Cuproptosis-Related Biomarkers and Characterization of Immune Infiltration in Sepsis

J Inflamm Res. 2024 Apr 22:17:2459-2478. doi: 10.2147/JIR.S452980. eCollection 2024.

Abstract

Introduction: Sepsis is a worldwide epidemic, with high morbidity and mortality. Cuproptosis is a form of cell death that is associated with a wide range of diseases. This study aimed to explore genes associated with cuproptosis in sepsis, construct predictive models and screen for potential targets.

Methods: The LASSO algorithm and SVM-RFE model has been analysed the expression of cuproptosis-related genes in sepsis and immune infiltration characteristics and identified the marker genes under a diagnostic model. Gene-drug networks, mRNA-miRNA networks and PPI networks were constructed to screen for potential biological targets. The expression of marker genes was validated based on the GSE57065 dataset. Consensus clustering method was used to classify sepsis samples.

Results: We found 381 genes associated with the development of sepsis and discovered significantly differentially expressed cuproptosis-related genes of 16 cell types in sepsis and immune infiltration with CD8/CD4 T cells being lower.

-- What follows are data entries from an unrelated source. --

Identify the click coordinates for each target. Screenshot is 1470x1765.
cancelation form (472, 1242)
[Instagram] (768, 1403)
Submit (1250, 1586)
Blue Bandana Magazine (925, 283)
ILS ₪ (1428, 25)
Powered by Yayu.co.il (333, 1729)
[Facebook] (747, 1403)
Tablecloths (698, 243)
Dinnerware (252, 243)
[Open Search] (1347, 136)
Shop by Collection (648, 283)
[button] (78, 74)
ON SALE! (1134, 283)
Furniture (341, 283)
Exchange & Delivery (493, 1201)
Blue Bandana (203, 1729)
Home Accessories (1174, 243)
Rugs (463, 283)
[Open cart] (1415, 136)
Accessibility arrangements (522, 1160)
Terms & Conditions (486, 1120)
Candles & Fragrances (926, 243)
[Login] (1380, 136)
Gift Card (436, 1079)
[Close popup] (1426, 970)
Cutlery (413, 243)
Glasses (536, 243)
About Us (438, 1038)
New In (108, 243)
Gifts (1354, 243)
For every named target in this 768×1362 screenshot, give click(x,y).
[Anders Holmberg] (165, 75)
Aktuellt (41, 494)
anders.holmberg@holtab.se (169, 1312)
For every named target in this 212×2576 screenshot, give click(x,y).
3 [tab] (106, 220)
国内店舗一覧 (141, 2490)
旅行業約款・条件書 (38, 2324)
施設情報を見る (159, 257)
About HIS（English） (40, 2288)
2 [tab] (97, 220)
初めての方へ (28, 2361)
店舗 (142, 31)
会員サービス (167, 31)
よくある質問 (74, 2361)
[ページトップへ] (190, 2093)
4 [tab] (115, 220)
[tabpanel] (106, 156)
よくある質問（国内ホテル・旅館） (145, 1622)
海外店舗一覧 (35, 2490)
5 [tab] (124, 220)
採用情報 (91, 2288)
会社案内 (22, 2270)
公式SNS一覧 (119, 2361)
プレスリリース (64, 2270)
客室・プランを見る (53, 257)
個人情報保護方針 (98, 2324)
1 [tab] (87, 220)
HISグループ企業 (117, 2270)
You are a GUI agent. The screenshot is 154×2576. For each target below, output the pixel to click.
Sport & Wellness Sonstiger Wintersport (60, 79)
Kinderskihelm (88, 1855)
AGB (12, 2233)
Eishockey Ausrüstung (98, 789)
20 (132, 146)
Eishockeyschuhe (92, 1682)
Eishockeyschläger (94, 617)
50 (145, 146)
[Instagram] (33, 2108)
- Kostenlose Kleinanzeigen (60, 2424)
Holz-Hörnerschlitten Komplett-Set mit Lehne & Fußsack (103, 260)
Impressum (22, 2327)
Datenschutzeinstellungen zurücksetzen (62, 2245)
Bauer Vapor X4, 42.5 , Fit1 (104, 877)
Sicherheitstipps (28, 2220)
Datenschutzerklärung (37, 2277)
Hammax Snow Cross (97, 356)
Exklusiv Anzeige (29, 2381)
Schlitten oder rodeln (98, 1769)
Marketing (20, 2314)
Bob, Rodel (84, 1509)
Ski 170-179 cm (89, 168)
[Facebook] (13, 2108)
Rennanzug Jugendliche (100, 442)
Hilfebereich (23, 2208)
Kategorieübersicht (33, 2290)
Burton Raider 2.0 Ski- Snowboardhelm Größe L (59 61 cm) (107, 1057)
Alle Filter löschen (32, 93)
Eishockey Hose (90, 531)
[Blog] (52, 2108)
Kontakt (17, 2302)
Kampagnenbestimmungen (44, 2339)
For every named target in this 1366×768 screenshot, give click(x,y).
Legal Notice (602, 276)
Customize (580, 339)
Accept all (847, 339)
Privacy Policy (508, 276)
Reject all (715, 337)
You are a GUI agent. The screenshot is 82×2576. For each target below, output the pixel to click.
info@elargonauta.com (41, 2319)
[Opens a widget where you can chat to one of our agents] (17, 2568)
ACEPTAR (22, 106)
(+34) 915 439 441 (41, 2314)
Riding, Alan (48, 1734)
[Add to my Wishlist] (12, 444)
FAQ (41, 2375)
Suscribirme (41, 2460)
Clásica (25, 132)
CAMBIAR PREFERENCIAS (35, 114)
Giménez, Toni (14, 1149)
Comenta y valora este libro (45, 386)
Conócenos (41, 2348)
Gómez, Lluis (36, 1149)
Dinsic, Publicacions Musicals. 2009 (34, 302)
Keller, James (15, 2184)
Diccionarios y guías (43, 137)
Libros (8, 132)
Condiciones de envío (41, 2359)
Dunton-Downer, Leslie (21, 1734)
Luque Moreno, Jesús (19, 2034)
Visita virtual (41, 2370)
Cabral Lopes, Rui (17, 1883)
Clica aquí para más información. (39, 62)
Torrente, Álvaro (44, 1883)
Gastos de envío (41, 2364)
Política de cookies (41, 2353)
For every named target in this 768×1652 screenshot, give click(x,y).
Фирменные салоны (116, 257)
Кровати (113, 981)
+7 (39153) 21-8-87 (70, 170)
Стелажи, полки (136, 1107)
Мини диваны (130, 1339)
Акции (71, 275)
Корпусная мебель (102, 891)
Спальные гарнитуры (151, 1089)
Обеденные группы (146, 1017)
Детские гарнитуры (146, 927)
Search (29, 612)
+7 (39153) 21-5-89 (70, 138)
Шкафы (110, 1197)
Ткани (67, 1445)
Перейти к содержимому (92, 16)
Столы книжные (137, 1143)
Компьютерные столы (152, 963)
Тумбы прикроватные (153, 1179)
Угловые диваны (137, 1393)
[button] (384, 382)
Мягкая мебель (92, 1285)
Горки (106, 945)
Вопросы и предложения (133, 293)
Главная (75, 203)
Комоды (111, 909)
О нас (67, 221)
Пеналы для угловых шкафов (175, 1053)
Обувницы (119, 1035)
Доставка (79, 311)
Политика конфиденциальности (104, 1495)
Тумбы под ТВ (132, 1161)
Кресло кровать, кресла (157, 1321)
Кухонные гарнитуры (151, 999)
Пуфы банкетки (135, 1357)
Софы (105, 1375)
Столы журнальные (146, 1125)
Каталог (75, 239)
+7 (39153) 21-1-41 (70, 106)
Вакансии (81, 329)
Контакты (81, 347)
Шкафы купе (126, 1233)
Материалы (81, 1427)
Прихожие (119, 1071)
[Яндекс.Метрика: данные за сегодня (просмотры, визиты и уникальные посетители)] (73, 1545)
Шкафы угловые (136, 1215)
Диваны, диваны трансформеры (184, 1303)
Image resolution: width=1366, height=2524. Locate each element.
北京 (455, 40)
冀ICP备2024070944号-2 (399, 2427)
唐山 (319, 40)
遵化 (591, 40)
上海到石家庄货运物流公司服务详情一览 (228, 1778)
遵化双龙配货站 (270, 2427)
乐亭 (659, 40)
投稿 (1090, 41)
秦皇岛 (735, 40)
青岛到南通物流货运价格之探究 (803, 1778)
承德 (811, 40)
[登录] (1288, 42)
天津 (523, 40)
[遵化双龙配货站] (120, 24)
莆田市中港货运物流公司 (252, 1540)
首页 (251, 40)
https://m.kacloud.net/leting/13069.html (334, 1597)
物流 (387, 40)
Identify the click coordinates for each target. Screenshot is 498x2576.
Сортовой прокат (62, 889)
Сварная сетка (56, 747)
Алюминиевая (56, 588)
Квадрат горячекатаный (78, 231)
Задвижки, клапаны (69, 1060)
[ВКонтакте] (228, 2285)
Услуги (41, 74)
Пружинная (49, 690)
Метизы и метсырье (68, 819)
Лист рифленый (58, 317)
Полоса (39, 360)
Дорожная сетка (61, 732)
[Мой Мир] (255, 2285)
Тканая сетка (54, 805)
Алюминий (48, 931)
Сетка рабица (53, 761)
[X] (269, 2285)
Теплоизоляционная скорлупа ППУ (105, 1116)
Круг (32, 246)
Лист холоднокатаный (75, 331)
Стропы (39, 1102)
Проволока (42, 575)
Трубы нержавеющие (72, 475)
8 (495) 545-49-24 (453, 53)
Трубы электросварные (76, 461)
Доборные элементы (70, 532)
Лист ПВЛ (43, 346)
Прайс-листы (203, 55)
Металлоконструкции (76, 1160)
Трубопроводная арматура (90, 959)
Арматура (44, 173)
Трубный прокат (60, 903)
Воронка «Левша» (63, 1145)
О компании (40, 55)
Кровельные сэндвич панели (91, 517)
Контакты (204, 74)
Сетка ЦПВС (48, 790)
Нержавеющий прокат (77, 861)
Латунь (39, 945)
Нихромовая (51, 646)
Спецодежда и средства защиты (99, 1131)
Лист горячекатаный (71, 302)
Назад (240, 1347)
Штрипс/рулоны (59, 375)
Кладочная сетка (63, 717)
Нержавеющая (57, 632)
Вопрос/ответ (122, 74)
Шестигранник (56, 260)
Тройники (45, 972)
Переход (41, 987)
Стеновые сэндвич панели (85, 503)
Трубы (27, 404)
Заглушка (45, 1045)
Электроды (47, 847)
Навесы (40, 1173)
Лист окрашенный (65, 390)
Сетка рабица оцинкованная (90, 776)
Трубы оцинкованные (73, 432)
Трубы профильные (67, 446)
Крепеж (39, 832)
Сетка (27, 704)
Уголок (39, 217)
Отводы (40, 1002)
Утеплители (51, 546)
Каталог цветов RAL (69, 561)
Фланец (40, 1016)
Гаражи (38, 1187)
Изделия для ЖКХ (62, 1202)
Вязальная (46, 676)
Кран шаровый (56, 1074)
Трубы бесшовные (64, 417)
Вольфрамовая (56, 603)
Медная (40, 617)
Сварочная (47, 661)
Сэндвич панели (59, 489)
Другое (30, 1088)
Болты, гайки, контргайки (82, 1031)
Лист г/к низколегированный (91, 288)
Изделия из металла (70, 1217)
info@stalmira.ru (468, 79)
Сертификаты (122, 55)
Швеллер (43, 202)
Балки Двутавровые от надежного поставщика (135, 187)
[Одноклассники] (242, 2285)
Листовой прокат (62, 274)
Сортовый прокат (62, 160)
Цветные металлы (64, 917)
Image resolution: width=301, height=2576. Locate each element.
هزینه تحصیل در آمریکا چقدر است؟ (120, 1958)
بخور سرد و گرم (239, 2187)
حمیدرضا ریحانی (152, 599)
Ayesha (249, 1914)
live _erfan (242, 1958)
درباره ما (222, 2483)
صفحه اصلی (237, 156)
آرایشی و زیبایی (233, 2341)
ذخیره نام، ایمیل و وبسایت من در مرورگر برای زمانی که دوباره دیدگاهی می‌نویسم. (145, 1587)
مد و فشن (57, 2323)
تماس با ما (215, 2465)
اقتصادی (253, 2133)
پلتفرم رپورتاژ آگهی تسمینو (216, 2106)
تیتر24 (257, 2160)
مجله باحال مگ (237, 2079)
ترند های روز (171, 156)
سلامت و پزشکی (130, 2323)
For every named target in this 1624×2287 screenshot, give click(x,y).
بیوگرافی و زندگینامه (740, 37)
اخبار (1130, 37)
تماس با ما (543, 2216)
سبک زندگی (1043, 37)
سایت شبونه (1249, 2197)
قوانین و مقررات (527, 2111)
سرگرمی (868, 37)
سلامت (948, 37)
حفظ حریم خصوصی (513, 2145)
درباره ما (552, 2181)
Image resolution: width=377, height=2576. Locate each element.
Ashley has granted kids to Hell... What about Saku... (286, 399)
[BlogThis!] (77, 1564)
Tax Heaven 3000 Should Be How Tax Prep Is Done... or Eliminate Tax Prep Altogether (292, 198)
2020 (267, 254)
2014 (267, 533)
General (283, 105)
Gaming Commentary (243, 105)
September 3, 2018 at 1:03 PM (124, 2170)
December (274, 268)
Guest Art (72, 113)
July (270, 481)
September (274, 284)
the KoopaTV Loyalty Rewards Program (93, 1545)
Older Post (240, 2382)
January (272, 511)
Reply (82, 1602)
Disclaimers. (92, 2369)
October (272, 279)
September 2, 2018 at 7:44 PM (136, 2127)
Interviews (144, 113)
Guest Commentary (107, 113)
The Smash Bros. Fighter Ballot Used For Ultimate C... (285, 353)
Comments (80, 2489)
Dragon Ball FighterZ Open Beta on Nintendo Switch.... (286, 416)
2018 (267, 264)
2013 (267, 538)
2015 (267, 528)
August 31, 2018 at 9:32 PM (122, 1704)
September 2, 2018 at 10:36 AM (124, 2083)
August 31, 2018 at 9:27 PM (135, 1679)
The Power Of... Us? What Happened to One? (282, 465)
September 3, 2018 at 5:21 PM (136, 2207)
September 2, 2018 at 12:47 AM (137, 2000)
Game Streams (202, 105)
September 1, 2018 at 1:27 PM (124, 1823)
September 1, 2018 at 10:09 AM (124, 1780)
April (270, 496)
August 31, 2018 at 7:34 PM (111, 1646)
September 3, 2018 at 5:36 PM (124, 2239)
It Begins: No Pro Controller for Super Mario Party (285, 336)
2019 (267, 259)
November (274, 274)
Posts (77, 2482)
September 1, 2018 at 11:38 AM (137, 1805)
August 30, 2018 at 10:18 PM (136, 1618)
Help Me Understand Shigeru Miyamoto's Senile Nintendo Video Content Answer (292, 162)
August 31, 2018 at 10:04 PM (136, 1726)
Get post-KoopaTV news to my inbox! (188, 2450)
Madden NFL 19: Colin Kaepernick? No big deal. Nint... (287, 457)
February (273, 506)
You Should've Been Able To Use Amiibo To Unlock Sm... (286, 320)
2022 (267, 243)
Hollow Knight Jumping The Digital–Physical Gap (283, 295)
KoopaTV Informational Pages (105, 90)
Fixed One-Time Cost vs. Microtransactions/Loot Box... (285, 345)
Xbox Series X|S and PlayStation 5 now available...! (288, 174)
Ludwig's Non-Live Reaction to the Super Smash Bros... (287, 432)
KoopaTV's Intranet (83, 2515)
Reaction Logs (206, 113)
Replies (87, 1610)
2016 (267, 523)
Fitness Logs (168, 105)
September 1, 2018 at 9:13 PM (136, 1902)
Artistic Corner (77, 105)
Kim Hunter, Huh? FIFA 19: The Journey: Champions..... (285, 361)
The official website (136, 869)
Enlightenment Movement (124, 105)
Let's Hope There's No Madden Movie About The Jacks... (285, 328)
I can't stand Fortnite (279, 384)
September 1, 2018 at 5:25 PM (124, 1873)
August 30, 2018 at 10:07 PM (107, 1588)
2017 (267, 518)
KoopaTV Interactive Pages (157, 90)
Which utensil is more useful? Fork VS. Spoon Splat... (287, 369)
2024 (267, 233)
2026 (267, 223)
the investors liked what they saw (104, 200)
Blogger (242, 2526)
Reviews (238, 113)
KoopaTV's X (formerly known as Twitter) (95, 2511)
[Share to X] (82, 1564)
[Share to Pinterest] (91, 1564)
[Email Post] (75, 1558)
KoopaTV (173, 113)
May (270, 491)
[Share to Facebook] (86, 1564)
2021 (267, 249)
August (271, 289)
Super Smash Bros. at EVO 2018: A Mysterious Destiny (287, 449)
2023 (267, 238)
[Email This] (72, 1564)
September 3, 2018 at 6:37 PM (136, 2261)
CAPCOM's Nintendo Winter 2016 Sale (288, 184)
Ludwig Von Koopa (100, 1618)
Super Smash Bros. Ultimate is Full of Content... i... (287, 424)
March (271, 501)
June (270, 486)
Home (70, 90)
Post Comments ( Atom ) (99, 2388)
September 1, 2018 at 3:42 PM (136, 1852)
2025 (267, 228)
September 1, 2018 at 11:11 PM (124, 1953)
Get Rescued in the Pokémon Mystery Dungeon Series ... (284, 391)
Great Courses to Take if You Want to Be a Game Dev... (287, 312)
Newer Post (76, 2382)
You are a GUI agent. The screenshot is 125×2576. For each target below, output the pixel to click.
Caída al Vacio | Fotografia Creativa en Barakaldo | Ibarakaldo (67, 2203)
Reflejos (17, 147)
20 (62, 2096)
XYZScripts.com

NFE2L2, NLRP3, SLC31A1, DLD, DLAT, PDHB, MTF1, CDKN2A and DLST were identified as marker genes by the LASSO algorithm and the SVM-RFE model. AUC > 0.9 was constructed for PDHB and MTF1 alone respectively. The validation group data for PDHB (P=0.00099) and MTF1 (P=7.2e-14) were statistically significant. Consistent clustering analysis confirmed two subtypes. The C1 subtype may be more relevant to cellular metabolism and the C2 subtype has some relevance to immune molecules.The results of animal experiments showed that the gene expression was consistent with the bioinformatics analysis.

Discussion: Our study systematically explored the relationship between sepsis and cuproptosis and constructed a diagnostic model. And, several cuproptosis-related genes may interfere with the progression of sepsis through immune cell infiltration.

Keywords: cuproptosis; diagnostic model; immune infiltration; machine learning; sepsis.

Grants and funding

This work was funded by the National Natural Science Foundation of China (82103774). In addition, this work was also funded by the National Innovative Training Program for college students (202310343013).